Cionondimeno, la definitività dell'accertamento relativo alla sussistenza dei crediti contributivi portati dalla cartella, per effetto della mancata opposizione alle medesime, non è preclusiva dell'accertamento della prescrizione o di fatti comunque estintivi del credito, maturati successivamente alla notifica delle cartelle in oggetto, e coperta dall'azione generale prevista dall'art. 615 c.p.c. In particolare, l'eventuale decorrenza del termine per l'esperimento dell'azione di cui al D.Lgs. n. 46 del 1999, art. 24, comma 5, non rende incontrovertibile, come accade per i provvedimenti giurisdizionali non impugnati, la cartella esattoriale, ma preclude solamente la possibilità di contestare vizi di merito o di forma relativi al titolo e cioè alla cartella esattoriale, lasciando all'interessato la possibilità, ove vi siano i presupposti, di esperire l'azione di opposizione all'esecuzione per far valere la prescrizione, che costituisce un vizio successivo alla formazione del titolo” (Cass. sez. Lav. n. 9784 del 26/05/2020).
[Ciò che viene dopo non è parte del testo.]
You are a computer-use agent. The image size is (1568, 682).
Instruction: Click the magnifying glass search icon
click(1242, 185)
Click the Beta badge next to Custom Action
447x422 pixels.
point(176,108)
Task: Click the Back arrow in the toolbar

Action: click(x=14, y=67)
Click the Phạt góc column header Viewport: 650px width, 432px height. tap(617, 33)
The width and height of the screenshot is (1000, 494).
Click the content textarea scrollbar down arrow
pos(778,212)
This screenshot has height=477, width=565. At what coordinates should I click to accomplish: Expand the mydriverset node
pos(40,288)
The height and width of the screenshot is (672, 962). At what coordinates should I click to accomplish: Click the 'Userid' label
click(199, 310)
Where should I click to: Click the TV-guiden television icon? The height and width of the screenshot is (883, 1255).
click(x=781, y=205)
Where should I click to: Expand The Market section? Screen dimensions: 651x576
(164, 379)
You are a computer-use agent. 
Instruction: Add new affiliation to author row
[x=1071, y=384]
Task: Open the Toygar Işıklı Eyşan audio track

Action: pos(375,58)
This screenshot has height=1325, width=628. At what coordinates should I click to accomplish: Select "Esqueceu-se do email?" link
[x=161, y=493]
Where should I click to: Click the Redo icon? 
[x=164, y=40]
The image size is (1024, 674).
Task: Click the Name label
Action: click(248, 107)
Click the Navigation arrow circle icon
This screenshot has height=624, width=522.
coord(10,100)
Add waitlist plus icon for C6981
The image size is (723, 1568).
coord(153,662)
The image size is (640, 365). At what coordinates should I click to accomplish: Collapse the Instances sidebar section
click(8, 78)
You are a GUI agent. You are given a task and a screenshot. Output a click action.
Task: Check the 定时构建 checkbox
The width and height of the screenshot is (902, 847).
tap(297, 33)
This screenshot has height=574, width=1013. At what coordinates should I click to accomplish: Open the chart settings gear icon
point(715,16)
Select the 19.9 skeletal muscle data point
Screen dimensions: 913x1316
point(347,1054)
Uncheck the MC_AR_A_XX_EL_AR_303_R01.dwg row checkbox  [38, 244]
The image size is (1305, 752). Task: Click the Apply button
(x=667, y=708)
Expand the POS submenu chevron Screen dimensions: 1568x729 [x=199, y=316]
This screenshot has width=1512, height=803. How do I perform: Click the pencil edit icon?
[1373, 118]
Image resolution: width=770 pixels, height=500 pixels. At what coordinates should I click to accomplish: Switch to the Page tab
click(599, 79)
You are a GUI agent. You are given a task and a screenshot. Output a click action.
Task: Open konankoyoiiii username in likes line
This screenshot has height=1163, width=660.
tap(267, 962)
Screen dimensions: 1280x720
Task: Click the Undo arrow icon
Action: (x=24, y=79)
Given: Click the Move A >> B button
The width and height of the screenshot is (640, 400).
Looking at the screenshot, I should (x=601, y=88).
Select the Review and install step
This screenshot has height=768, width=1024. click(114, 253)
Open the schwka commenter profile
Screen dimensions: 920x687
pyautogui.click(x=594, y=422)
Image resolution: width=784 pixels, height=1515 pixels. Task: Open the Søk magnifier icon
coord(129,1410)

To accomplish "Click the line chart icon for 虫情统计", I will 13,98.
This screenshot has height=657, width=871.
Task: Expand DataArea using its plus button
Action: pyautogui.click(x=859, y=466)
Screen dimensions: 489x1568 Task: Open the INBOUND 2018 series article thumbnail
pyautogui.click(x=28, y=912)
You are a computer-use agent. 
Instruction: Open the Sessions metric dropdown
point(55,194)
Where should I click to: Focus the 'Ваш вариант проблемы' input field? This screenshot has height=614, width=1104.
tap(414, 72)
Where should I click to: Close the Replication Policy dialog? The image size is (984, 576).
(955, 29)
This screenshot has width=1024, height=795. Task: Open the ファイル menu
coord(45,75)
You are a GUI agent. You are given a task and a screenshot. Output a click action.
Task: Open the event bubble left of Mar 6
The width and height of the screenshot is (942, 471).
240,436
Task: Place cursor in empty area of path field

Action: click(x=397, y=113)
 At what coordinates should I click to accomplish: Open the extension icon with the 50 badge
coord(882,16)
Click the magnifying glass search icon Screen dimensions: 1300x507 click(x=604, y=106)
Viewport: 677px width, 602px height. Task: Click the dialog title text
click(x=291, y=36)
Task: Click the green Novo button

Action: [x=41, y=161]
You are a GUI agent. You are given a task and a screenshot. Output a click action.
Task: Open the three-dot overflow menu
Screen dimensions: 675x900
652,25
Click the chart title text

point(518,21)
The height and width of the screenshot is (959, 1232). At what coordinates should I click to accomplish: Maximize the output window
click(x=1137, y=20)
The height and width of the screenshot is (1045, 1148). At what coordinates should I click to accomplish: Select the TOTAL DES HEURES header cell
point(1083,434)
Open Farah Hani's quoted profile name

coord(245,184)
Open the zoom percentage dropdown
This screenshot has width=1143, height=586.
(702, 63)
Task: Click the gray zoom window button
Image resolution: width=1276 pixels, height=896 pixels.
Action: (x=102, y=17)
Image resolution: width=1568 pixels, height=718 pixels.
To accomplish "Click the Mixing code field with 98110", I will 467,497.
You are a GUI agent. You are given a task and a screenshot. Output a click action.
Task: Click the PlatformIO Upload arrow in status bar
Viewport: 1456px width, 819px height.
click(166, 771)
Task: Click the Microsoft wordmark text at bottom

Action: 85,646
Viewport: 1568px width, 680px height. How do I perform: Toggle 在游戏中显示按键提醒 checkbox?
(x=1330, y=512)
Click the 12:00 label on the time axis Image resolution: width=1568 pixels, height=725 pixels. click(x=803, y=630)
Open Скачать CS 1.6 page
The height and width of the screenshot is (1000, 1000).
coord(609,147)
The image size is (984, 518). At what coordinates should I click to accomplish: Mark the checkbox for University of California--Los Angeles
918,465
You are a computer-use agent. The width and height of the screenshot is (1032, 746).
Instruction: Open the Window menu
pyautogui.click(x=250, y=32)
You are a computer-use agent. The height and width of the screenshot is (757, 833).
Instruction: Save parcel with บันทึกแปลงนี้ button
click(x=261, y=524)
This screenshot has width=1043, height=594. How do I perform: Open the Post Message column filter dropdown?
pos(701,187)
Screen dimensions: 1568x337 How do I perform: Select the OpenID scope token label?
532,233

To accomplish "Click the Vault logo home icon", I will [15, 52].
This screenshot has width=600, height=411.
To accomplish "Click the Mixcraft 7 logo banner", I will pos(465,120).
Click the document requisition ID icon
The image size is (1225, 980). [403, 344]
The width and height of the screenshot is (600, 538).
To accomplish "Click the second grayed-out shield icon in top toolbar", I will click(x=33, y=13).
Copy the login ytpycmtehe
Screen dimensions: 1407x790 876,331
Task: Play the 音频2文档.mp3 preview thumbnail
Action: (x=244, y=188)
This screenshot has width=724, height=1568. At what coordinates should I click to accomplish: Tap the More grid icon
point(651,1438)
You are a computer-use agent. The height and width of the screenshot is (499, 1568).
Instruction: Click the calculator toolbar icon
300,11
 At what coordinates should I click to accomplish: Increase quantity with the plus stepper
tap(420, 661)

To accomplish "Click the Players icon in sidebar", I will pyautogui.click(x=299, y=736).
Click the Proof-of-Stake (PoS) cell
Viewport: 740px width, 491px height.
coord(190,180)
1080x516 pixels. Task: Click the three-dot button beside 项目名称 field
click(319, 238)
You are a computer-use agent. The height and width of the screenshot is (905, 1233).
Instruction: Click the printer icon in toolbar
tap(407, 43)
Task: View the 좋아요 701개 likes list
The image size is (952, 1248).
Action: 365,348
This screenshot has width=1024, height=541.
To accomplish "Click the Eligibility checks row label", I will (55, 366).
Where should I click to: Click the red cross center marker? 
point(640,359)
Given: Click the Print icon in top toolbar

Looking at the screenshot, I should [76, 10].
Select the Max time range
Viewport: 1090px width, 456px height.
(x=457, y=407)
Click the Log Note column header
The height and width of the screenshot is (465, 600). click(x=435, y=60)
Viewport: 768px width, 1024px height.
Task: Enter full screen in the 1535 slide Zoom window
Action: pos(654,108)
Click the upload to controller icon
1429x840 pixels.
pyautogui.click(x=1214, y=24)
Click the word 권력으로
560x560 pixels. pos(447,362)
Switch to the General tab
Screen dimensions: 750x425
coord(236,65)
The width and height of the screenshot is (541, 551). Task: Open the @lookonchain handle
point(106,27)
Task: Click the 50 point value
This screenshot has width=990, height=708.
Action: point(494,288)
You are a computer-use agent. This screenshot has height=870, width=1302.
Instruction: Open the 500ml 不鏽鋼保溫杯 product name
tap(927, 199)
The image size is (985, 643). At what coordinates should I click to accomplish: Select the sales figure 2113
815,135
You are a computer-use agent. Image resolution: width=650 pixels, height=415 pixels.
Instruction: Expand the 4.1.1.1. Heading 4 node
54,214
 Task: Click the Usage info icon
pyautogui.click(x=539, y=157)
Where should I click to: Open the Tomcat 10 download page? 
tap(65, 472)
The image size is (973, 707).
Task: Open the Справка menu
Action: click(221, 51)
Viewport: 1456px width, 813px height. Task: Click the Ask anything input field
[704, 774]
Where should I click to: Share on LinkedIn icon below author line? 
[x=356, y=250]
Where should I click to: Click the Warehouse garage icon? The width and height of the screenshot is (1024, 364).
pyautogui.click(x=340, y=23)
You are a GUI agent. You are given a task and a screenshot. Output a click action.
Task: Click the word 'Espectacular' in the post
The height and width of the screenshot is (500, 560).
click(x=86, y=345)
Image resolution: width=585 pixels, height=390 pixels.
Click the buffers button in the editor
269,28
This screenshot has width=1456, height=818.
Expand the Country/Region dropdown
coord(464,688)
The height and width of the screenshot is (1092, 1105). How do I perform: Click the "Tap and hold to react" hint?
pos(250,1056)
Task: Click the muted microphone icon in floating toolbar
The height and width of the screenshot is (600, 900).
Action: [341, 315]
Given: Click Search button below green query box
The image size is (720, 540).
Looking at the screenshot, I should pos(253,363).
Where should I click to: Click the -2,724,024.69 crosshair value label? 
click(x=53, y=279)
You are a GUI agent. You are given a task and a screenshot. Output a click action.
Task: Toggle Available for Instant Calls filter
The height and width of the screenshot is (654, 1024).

Peraltro, relativamente agli avvisi di addebito, trattandosi di prescrizione di contributi previdenziali, il regime della prescrizione già maturata è sottratto alla disponibilità delle parti, a differenza della materia civile, e ciò impedisce l'operatività della regola generale dell'inammissibilità di un'azione di accertamento negativo il cui unico oggetto si sostanzia nell'affermazione della prescrizione.
Ciò, anche considerando che la prescrizione dei crediti contributivi è rilevabile d'ufficio dal Giudice (Cass. 29294/2020). La Cassazione, con l'ordinanza n. 454 del 14 gennaio 2020, oltre che confermare il termine quinquennale per la prescrizione dei contributi, precisava che la prescrizione non è rinunciabile dal contribuente e che è tempestiva l'azione proposta anche dopo i 40 giorni perché per l'opposizione all'esecuzione non vi è alcun termine da rispettare (per eccepire la prescrizione). La prescrizione dei crediti contributivi, dunque, non può essere rinunciata dal contribuente e può essere formulata anche oltre il termine di 40 giorni e la successiva intimazione di pagamento non rileva se notificata dopo i 5 anni di prescrizione.
Il ricorso è infondato, in quanto gli avvisi di addebito n. 39420160004435635000
e n. 39420170003971325000, oggetto dell'opposizione risultano regolarmente notificati, come da documentazione versata in atti e prodotta dall' e CP_1
tenendo conto del periodo di sospensione COVID.
Le spese seguono la soccombenza, ridotte per mancanza di particolari questioni di fatto e diritto.
P. Q. M.
Il Tribunale di Palmi, in composizione monocratica, nella causa n. 2088/2025
R.G., definitivamente pronunciando, respinta ogni contraria istanza, eccezione e deduzione, così decide:
Rigetta il ricorso;
Condanna parte ricorrente alla refusione delle spese nei confronti di parte resistente, che liquida in € 1305,50, oltre IVA e CPA, ove dovute.